# Who is off leash trained



## lucymyhavanese (May 1, 2012)

Just wondering who trained your havanese and how you trained your havanese to be very obedient and come when called off-leashound::whoo::biggrin1:


----------



## krandall (Jun 11, 2009)

lucymyhavanese said:


> Just wondering who trained your havanese and how you trained your havanese to be very obedient and come when called off-leashound::whoo::biggrin1:


Kodi is, but it's a LOT of work, best started at a young age.

The MOST IMPORTANT thing, is that it's like potty training. You MUST set it up so that it's easy for the dog to do the right thing, and very hard for them to make a mistake. You must NEVER call your dog unless you are 95% sure that you can get him to respond immediately and with enthusiasm. Most people start with "Come, come *C O M E ! ! !* " over and over, (while the young dog pays NO attention, or worse, purposely plays keep-away!) from a very young age. Dogs that have had this sort of start on the recall will be even harder to train.

And there are some breeds (notably sight hounds) as well as some individuals of other breeds that just can't be trusted to recall reliably in the open EVER. They are just wired to follow anything moving. They act completely instinctively, without even thinking.

I had three things in my favor with Kodi.

1. He is EXTREMELY people oriented, so his favorite thing is being with me anyway.

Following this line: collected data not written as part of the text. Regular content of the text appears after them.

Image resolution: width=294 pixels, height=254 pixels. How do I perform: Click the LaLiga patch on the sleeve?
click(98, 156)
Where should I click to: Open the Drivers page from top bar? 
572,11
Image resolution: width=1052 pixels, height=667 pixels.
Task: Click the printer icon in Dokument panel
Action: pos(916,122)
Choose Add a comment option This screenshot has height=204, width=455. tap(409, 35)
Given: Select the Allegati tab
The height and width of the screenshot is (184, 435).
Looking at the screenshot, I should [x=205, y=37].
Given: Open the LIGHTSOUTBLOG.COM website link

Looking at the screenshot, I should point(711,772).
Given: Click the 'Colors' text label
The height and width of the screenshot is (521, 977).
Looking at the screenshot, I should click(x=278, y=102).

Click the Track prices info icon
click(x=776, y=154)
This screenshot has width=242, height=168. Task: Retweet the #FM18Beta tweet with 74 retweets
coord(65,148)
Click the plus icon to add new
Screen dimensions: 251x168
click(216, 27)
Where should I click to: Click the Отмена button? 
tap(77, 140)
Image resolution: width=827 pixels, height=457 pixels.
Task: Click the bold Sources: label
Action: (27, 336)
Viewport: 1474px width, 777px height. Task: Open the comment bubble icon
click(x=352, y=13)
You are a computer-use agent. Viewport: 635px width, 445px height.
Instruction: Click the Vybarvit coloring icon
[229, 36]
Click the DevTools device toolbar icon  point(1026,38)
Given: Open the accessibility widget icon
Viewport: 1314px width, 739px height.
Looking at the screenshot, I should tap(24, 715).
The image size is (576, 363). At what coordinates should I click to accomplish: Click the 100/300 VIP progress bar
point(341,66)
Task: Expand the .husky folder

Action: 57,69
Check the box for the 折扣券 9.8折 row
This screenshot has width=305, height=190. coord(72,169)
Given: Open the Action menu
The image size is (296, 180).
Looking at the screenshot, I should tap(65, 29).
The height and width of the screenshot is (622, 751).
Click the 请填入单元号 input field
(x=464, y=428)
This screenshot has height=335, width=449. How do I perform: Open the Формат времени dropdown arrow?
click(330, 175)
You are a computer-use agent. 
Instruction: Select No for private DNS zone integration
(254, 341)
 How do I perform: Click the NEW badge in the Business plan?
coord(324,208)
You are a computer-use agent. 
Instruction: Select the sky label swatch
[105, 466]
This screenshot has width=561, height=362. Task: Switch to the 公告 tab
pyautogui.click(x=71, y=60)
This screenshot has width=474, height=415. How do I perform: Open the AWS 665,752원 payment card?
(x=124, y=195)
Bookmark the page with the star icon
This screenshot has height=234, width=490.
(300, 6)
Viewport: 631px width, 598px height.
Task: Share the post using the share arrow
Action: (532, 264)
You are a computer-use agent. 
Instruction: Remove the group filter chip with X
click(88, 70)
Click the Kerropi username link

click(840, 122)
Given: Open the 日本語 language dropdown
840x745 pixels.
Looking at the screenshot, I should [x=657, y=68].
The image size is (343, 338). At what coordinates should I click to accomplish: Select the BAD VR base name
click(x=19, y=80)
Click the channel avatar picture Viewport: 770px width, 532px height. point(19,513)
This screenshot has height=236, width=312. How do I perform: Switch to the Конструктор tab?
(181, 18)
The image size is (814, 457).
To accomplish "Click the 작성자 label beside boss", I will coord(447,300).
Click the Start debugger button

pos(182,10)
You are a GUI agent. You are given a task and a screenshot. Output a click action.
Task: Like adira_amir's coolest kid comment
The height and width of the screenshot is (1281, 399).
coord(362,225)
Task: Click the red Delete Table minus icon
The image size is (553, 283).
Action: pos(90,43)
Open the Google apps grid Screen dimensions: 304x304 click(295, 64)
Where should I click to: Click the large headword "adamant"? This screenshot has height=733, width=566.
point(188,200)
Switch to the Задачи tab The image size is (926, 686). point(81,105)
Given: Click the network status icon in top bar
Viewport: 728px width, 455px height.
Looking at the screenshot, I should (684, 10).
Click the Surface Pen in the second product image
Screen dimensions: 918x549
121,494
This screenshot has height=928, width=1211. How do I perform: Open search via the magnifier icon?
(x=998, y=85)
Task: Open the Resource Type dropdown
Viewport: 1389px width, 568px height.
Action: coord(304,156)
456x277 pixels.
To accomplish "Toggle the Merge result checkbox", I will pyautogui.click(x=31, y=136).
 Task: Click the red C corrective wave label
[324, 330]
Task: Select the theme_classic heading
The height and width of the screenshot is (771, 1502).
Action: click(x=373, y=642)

2. When he was learning to be off leash, he was accompanied by an older, well-trained dog that he adored. So we could call both dogs back together, and Kodi happily did what the older dog did. (and still got HUGE praise for it!!!)

3. Kodi and I have worked with EXCELLENT positive-based trainers from the time he was a small puppy. They (and reading TONS about positive training methods) helped me avoid many of the pitfalls that other people make. This hasn't been inexpensive, but has been extremely rewarding, both in terms of my dog's behavior and in terms of all the fun we have had working together.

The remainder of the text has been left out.